MATERIAL FOR THIS TASK
____________________

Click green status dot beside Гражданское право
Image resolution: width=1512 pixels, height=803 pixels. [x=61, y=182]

____________________

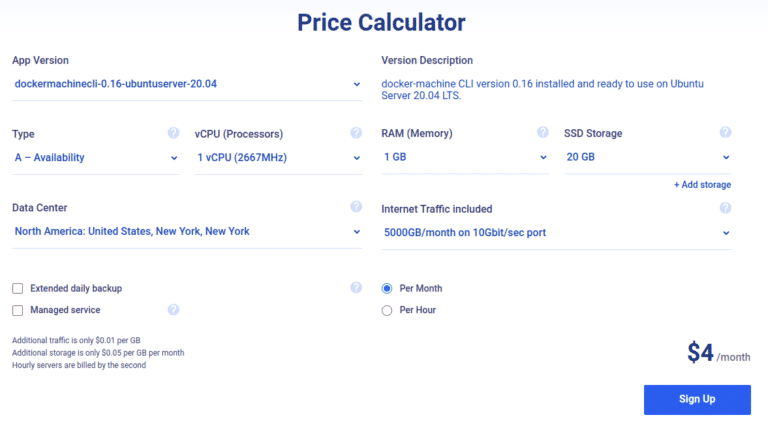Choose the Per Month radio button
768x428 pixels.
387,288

____________________

THE EXERCISE
Reproduce the listing verbatim from the line with "Click green status" up to and including the line with "Image resolution: width=1512".

COMPLETED TASK
Click green status dot beside Гражданское право
Image resolution: width=1512 pixels, height=803 pixels. [x=61, y=182]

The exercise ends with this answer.